Can you carry on the court ruling below on whether tax arrears take priority over secured debts, picking up after its last sentence?

• **Passage to read**

□ □ □ □ □ □ □

Ms. Sunita Rao, learned counsel appearing on behalf of the appellant, would submit that the crown debt and, in particular, arrears of tax will have a priority over all other debts and in that view of the matter, the impugned judgment is wholly unsustainable. Strong reliance has been placed in this behalf upon a decision of this Court in Macson Marbles Pvt. Ltd. v. Union of India [2003 (158) ELT 424 (SC)].
Mr. Shekhar Naphade, Learned senior counsel appearing on behalf of the respondent, on the other hand, submitted that principle that a crown debt prevails over other debts is confined only to the unsecured ones as secured debts will always prevail over a crown debt. Our attention in this behalf has been drawn to the non obstante clause contained in Section 56 of the 1951 Act. It was furthermore contended that for the self-same reason Section 529A in the Companies Act was inserted in terms by way of special provisions creating charge over the property and some of the State Governments also amended their Sales Tax Laws incorporating such a provision. The Central Government also with that view, amended the Employees Provident Fund and (Miscellaneous) Provisions Act, 1952 and Employees State Insurance Act, 1948.
The learned counsel appears to be right.

□ □ □ □ □ □ □

• **Rows**
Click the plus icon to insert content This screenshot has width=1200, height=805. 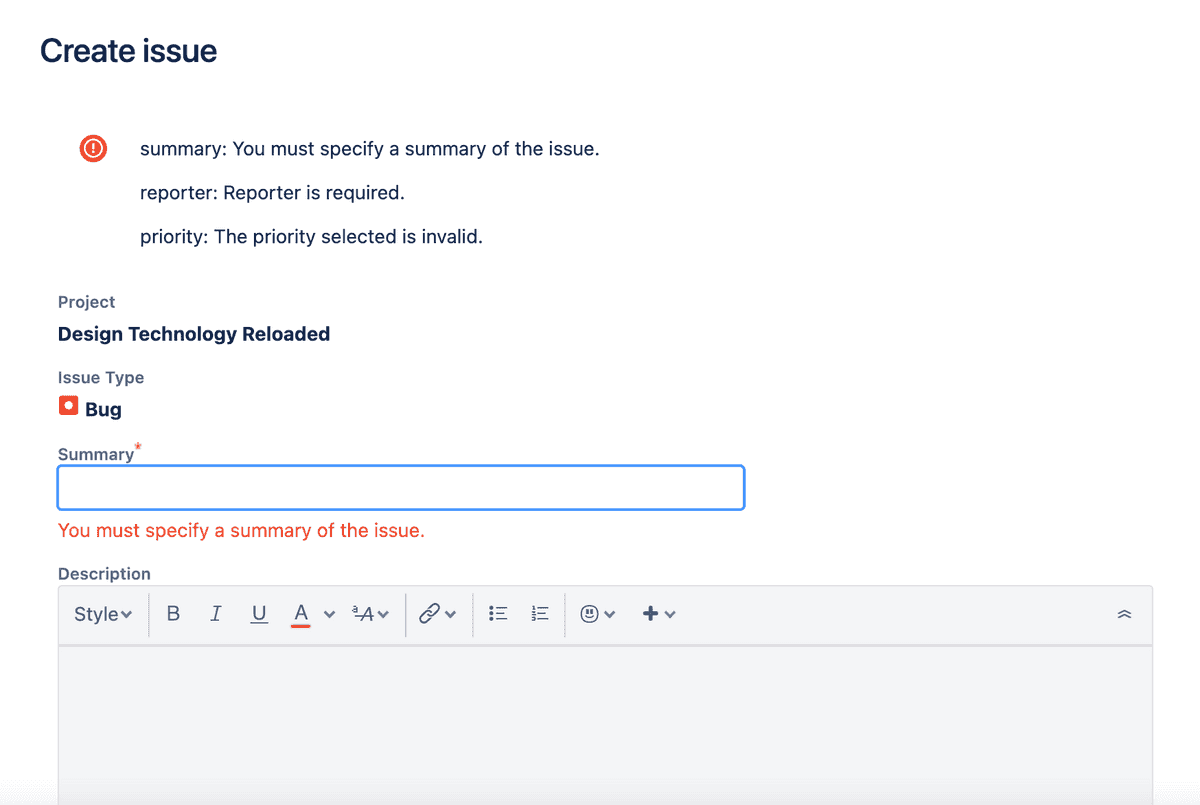[649, 613]
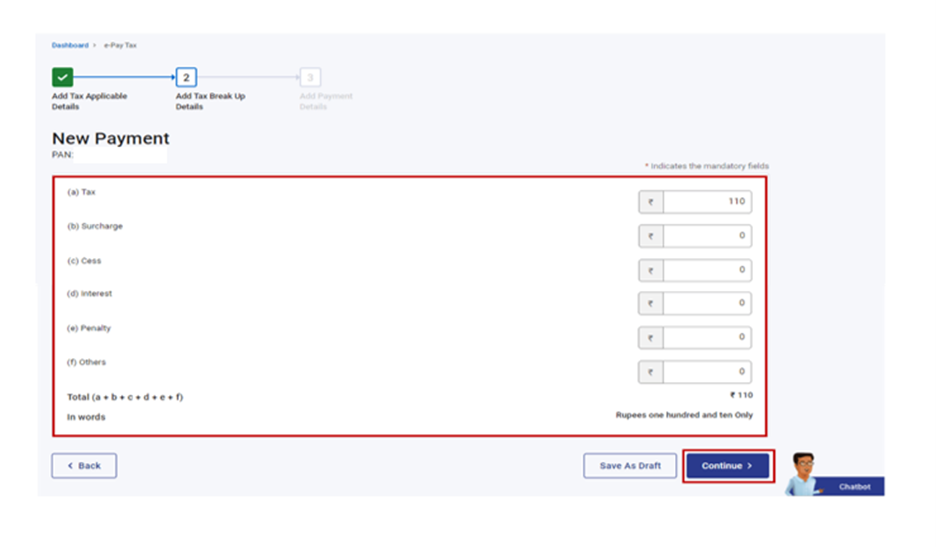
Task: Click the rupee icon beside Penalty field
Action: (x=651, y=338)
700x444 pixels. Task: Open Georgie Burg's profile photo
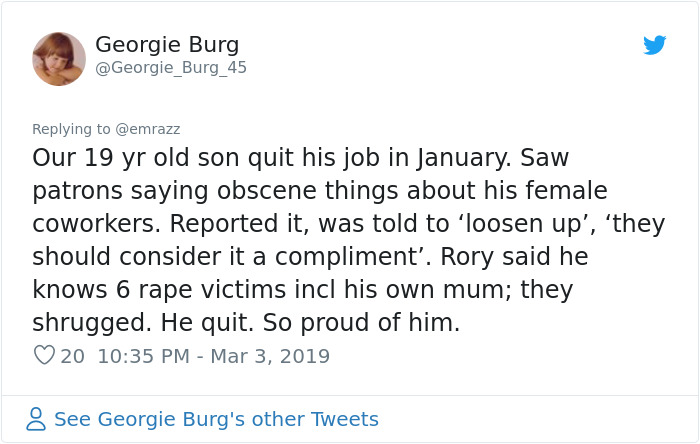59,59
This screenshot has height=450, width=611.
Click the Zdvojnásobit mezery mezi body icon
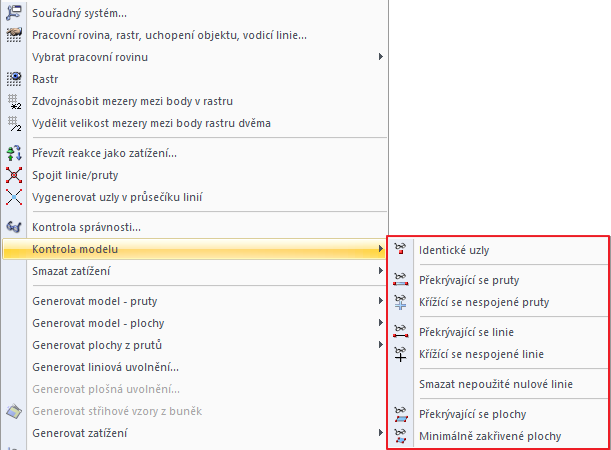[14, 100]
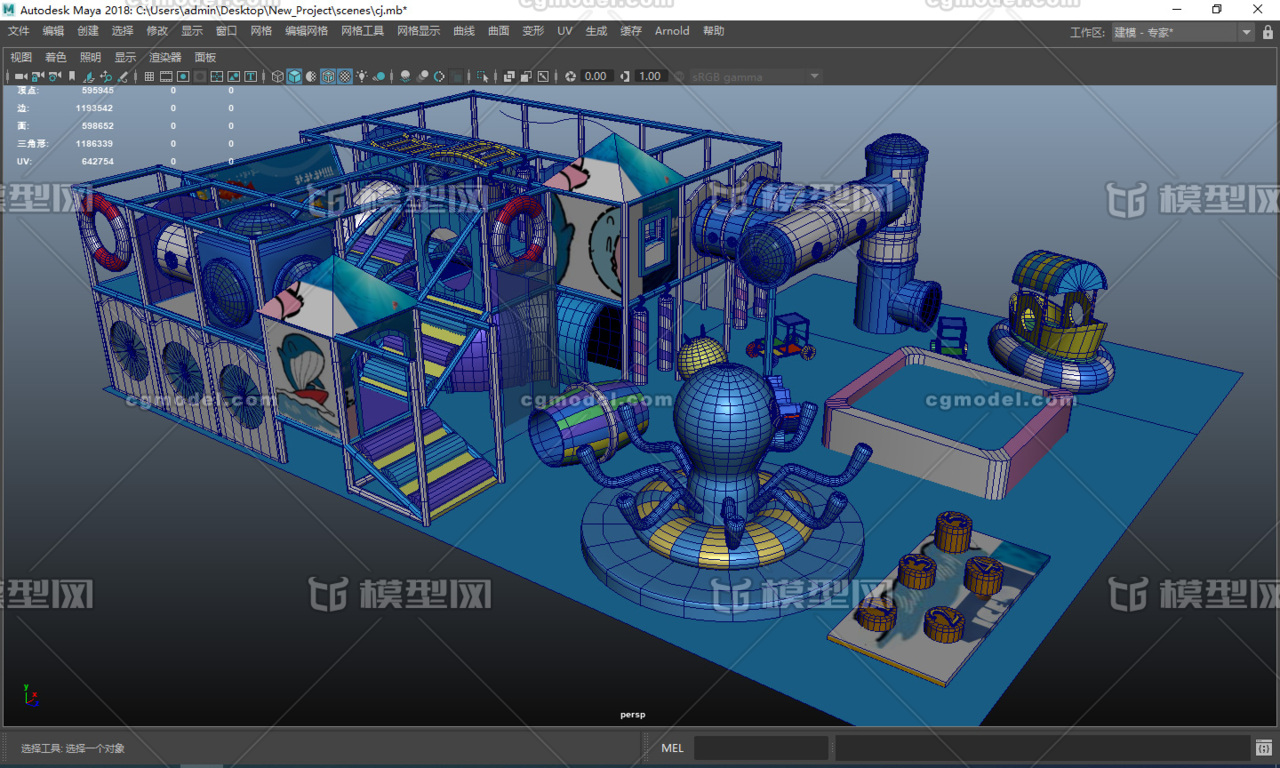Click the MEL language toggle button

672,748
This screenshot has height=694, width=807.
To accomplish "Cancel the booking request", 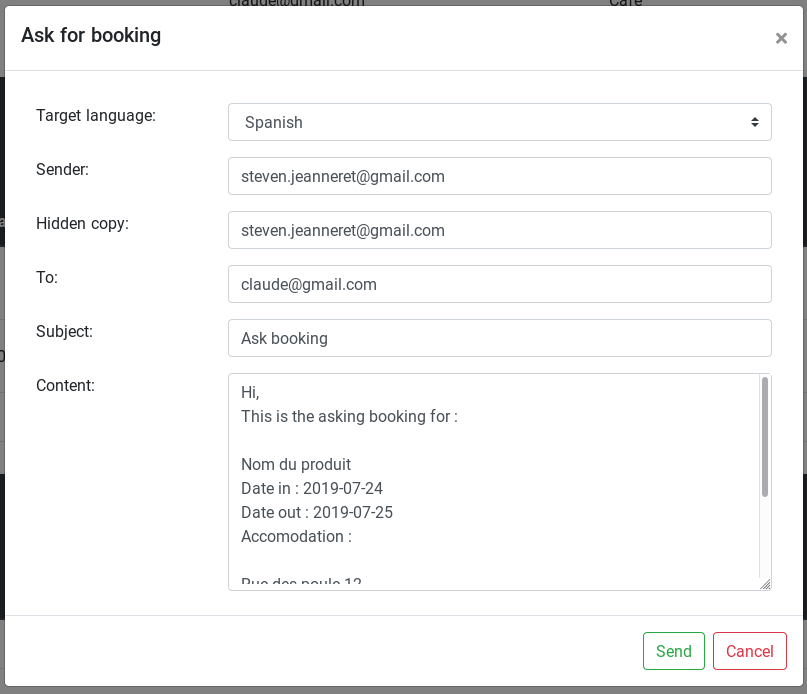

□ □ □ □ □ □ □

• **The reply**
Generally, the rights of the crown to recover the debt would prevail over the right of a subject. Crown debt means the debts due to the State or the king; debts which a prerogative entitles the Crown to claim priority for before all other creditors. [See Advanced Law Lexicon by P. Ramanatha Aiyear (3rd Edn.) p. 1147]. Such creditors, however, must be held to mean unsecured creditors. Principle of Crown debt as such pertains to the common law principle. A common law which is a law within the meaning of Article 13 of the Constitution is saved in terms of Article 372 thereof. Those principles of common law, thus, which were existing at the time of coming into force of the Constitution of India are saved by reason of the aforementioned provision. A debt which is secured or which by reason of the provisions of a statute becomes the first charge over the property having regard to the plain meaning of Article 372 of the Constitution of India must be held to prevail over the Crown debt which is an unsecured one. It is trite that when a Parliament or State Legislature makes an enactment, the same would prevail over the common law.
Thus, the common law principle which was existing on the date of coming into force of the Constitution of India must yield to a statutory provision.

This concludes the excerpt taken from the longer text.